This is much safer than directly reading the whole repository.

But Grep must also control:

search root
include/exclude patterns
maximum matches
context lines per match
binary file skipping
hidden directory policy
secrets path denial

Otherwise the model can easily sweep up a large amount of irrelevant content with a broad keyword.

3. Search Permission Focuses on Scope and Budget

Search can usually be treated as read-only.

But read-only does not mean risk-free.

Grep("OPENAI_API_KEY", "/Users/me") is read-only.

But it clearly should not be auto-allowed.

So search permission should look at two things:

Where are you searching?
What are you searching for?

Searching project source is usually low risk.

Searching .env, key files, whole-disk paths, and highly sensitive directories should be denied or ask for confirmation.

Searching ordinary business keywords is usually low risk.

Searching obvious secret patterns such as AKIA, PRIVATE KEY, and password= should also trigger sensitive policy.

This is how search differs from file tools:

File tool risk focuses on single paths and writes.
Search tool risk focuses on scope expansion and result leakage.

4. Search Should Guide Read, Not Replace Read

Search results only say "this may be relevant."

They cannot replace reading the file.

If Grep returns:

src/sum.ts:12:return a - b

The model must not call Edit directly from that single line.

It does not have full context.

It has not established readFileState.

A healthy chain is:

Grep finds candidates
-> Read the specific file
-> Edit based on the read baseline

This discipline greatly reduces accidental edits.

Search tools are not for helping the model "guess" faster.

They are for helping the model read fewer wrong things.

6. Terminal Tool: Bash Is the Most Useful and Most Dangerous Local Capability

If many people could give a code Agent only one local tool, they would choose Bash.

Bash is too powerful.

It can:

run tests
build the project
inspect git status
start a dev server
call package managers
run scripts
read files
search text
modify files
download over the network
delete directories
commit code
publish packages

That is also Bash's biggest problem.

Read risk can be governed around paths.

Edit risk can be governed around file baselines.

Grep risk can be governed around search scope.

But Bash input is a shell string.

The string may contain pipes, redirections, variables, subcommands, logical operators, script interpreters, environment variables, and download-then-execute.

So Bash should not be treated as a "universal tool."

It should be treated as a small execution runtime.

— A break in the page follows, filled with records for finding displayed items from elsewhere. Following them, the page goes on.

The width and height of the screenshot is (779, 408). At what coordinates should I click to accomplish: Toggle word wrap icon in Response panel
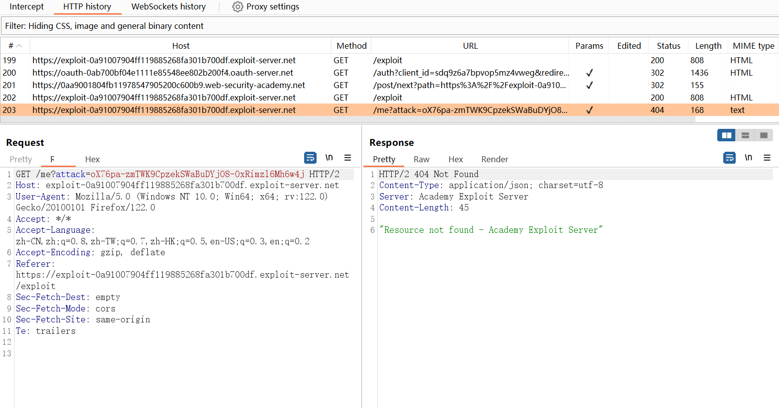729,158
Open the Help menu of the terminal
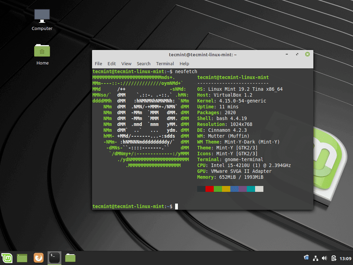Screen dimensions: 353x265 click(x=184, y=63)
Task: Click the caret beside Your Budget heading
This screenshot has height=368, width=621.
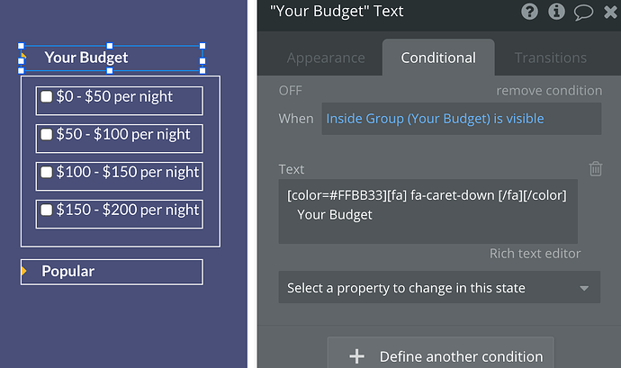Action: [24, 58]
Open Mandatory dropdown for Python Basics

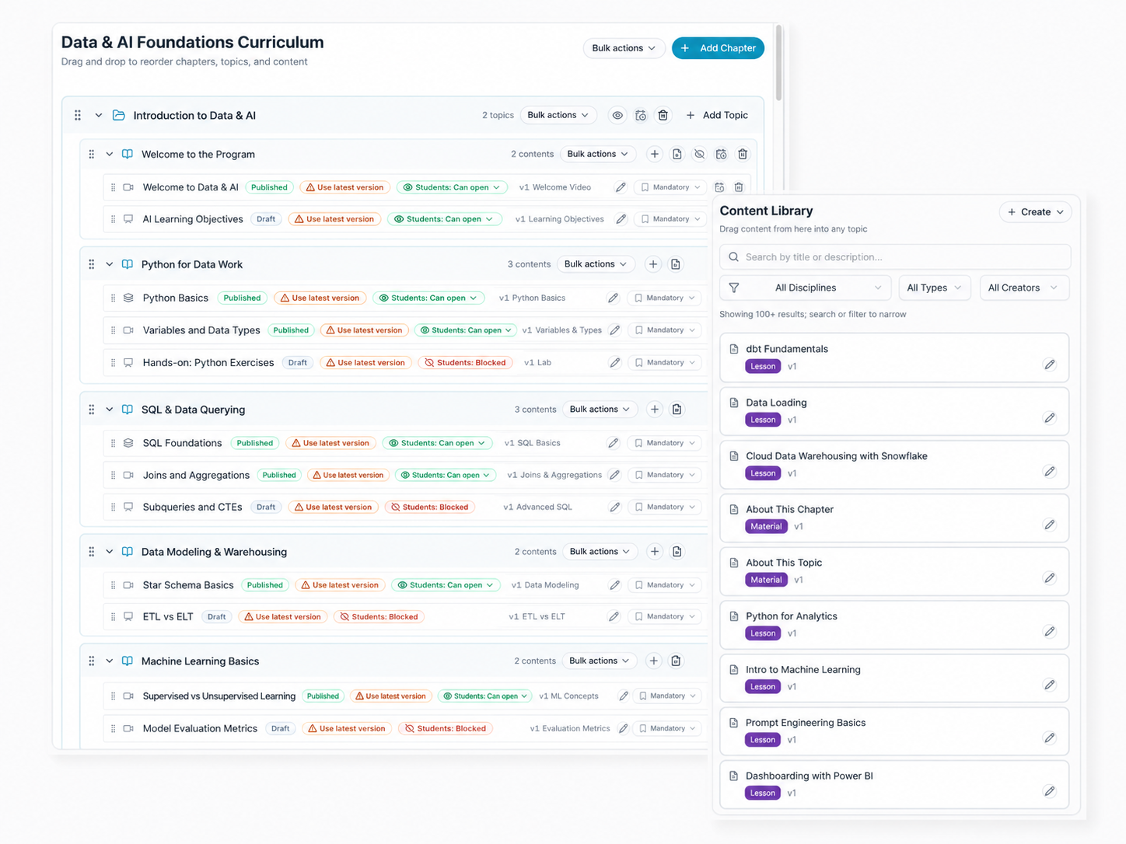point(666,298)
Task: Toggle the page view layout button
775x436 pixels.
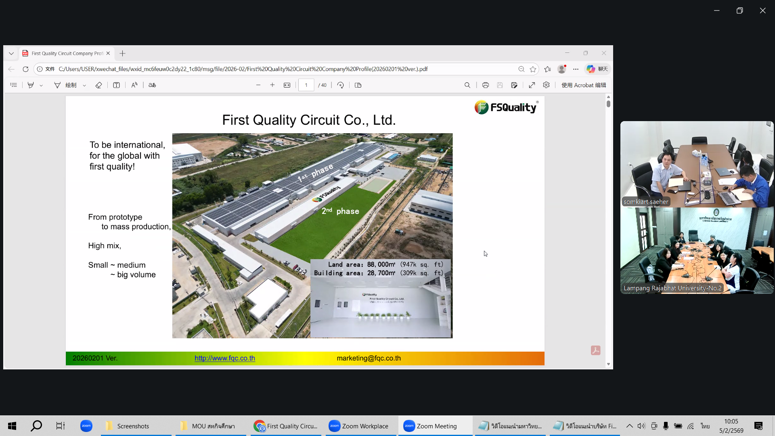Action: (358, 85)
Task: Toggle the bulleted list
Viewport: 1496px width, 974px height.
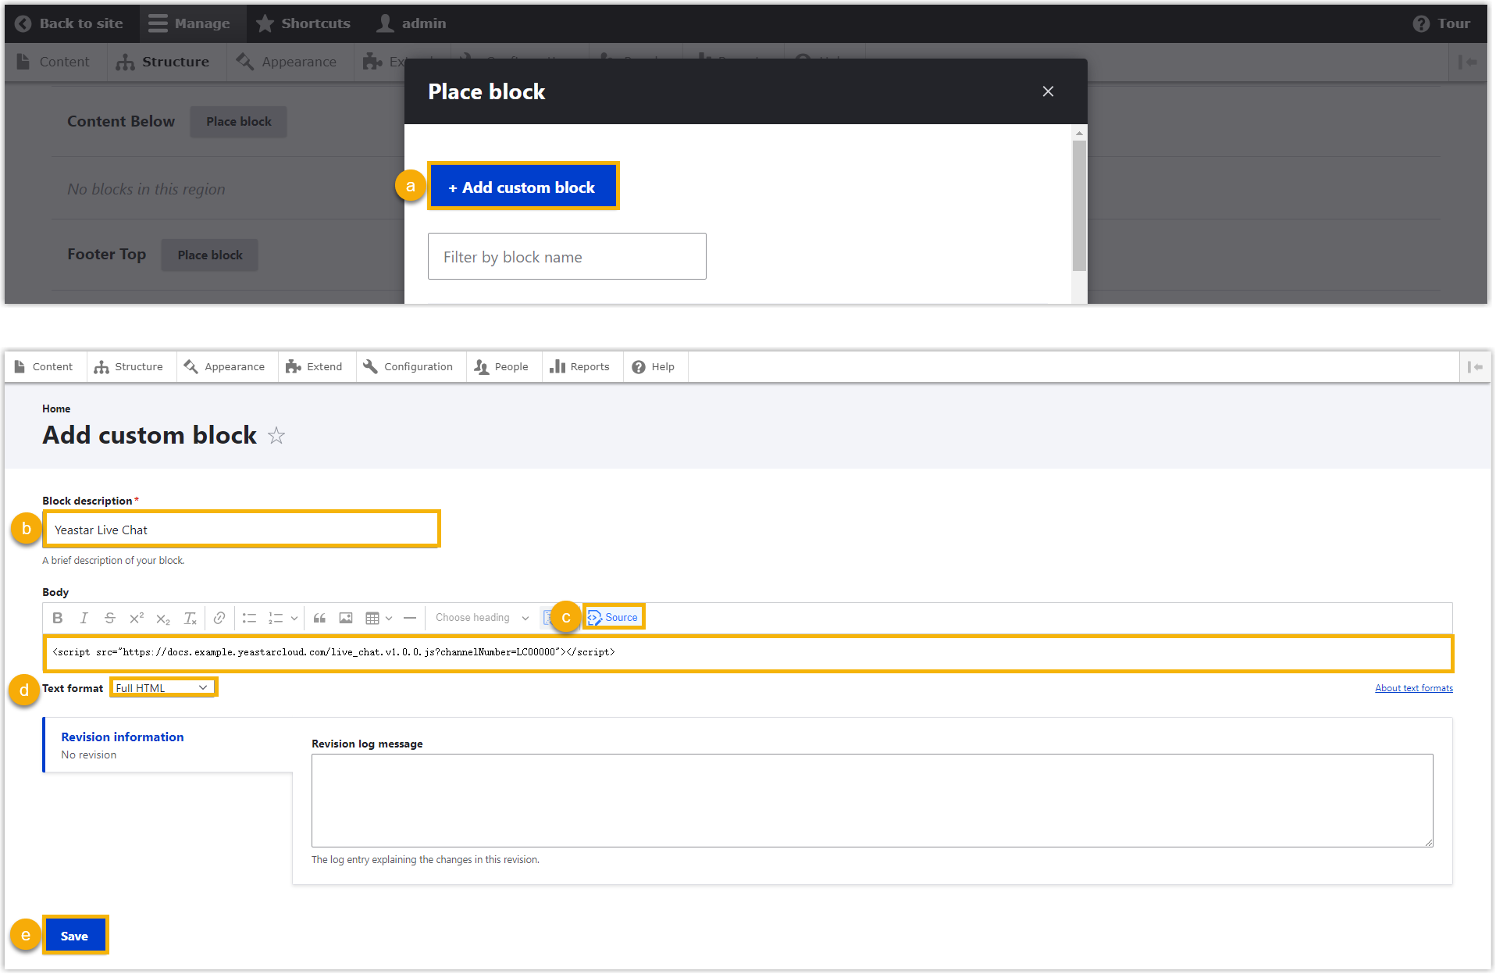Action: click(249, 618)
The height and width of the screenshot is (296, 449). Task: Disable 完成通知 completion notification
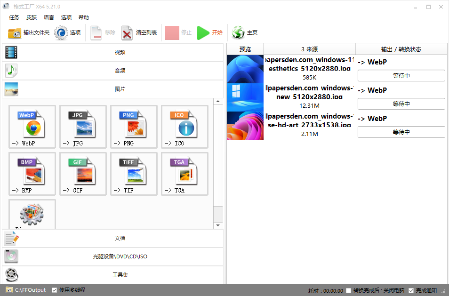411,290
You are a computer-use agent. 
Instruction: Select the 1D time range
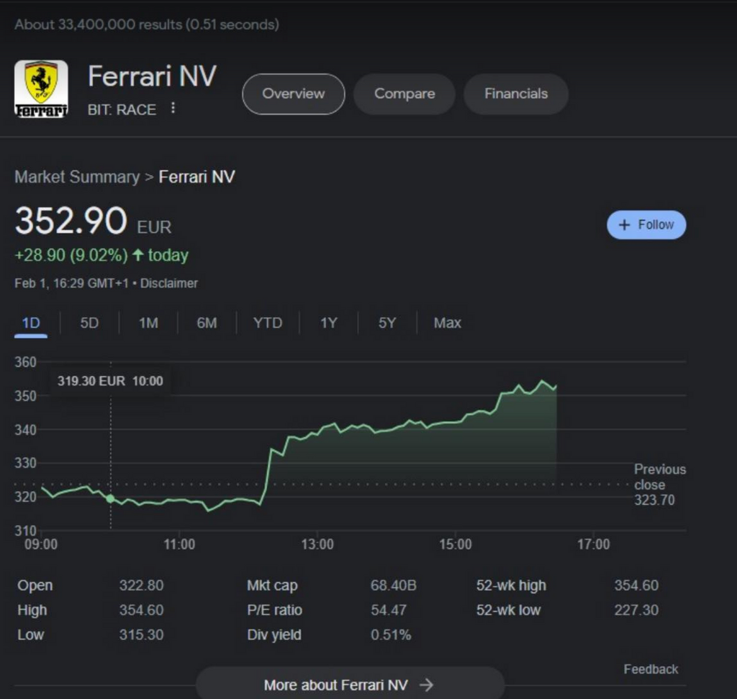31,323
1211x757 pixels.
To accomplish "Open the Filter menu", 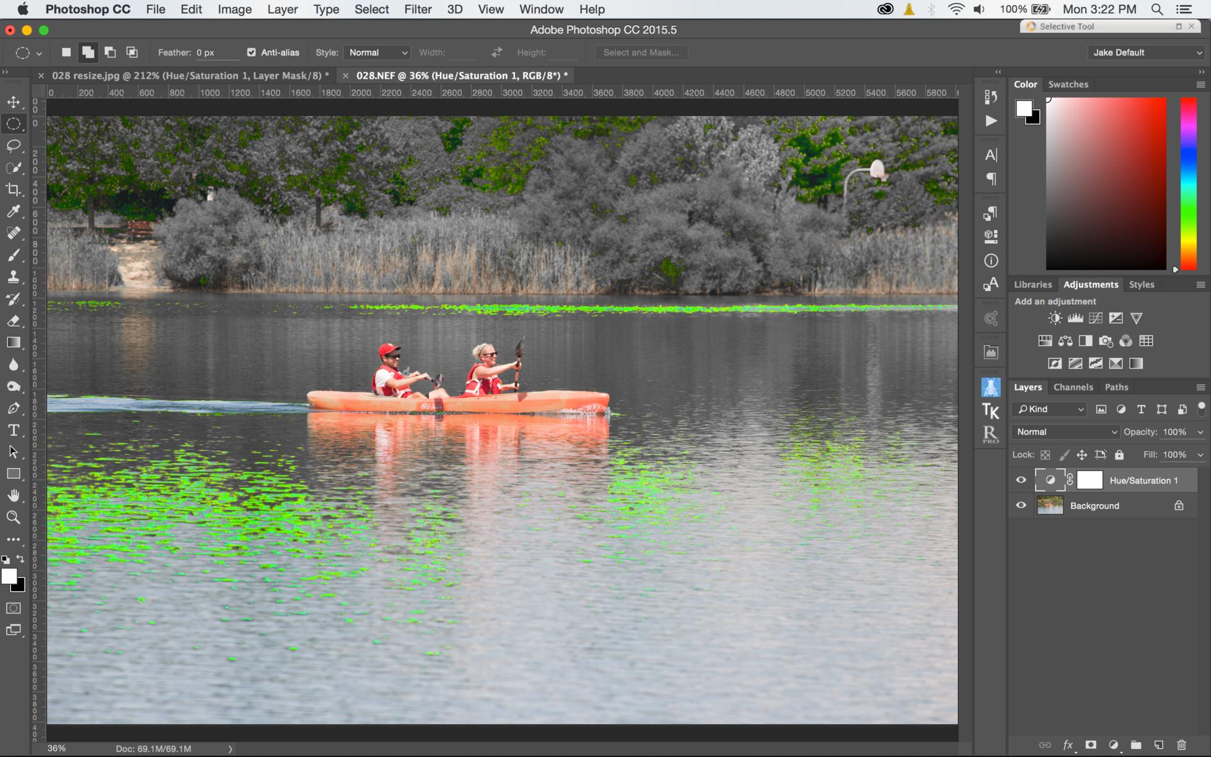I will pos(418,9).

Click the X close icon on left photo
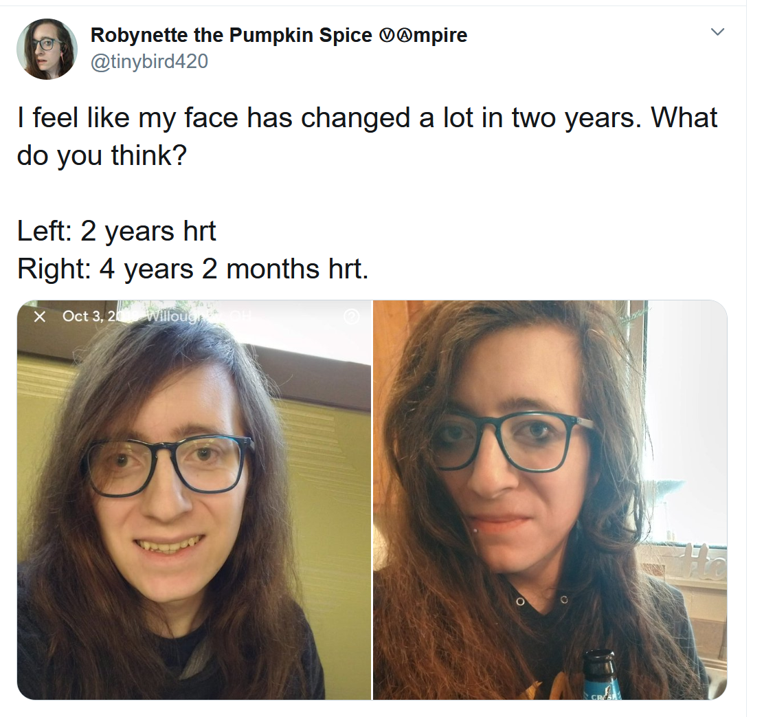[40, 317]
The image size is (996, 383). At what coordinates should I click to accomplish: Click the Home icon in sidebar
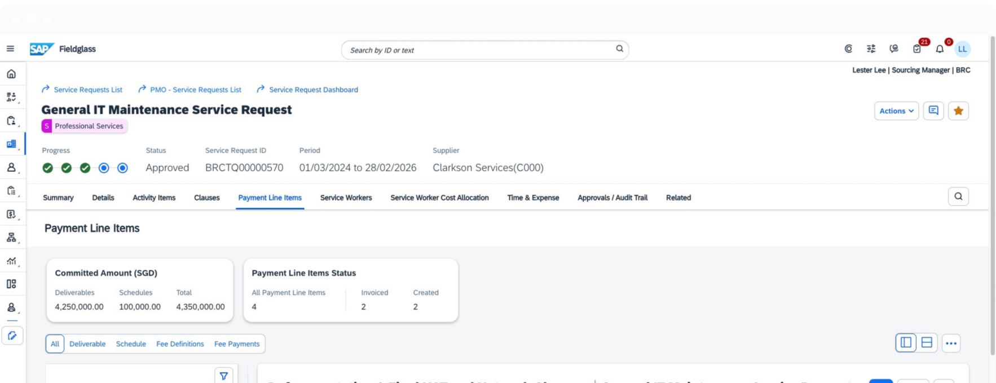pos(11,74)
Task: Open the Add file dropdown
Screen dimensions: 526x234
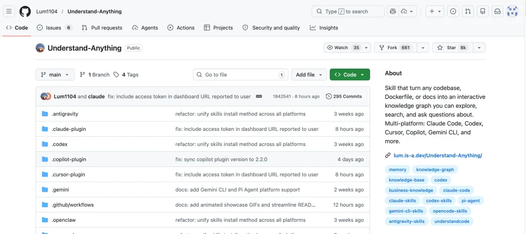Action: (x=309, y=74)
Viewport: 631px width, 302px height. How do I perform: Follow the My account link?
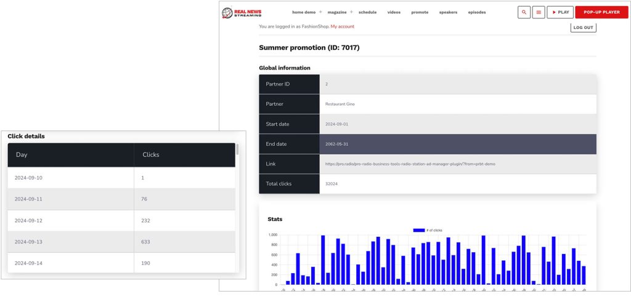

1. Bash Input Is More Than command

A healthy Bash tool input should not only be:

{
  "command": "npm test"
}

It should also include:

{
  "command": "npm test -- --runInBand",
  "description": "Run the test suite",
  "timeoutMs": 120000,
  "runInBackground": false,
  "cwd": "."
}

description is used by permission prompts, logs, UI, and audit.

timeoutMs prevents commands from hanging forever.

runInBackground lets dev servers, watchers, and long builds avoid blocking the main loop.

cwd makes the execution working directory explicit.

These fields are not decoration.

They turn a shell command from a string into a governable execution unit.

2. Bash Permission Cannot Only Inspect the First Word

Many dangerous commands do not reveal themselves in the first word.

For example:

cat package.json | sh

The first word is cat.

But later it executes sh.

Another example:

ls && git reset --hard

The first half is harmless ls.

The second half resets the workspace.

Another:

rg deprecated src > report.txt

It looks like search.

But it has output redirection and writes a file.

So Bash permission must at least:

try to parse the shell string
split compound commands
recognize pipes and redirections
recognize script interpreters
recognize dangerous subcommands
recognize read-only commands and read-only arguments
fail safe when parsing fails

This parsing can only be a risk heuristic, not "full shell understanding."

Complex shell is itself a risk signal.

The baseline is:

The less understandable the shell string is, the less it can be trusted automatically.

If the parser does not understand it, it should not pretend it is safe.

It should enter a more conservative ask or deny path.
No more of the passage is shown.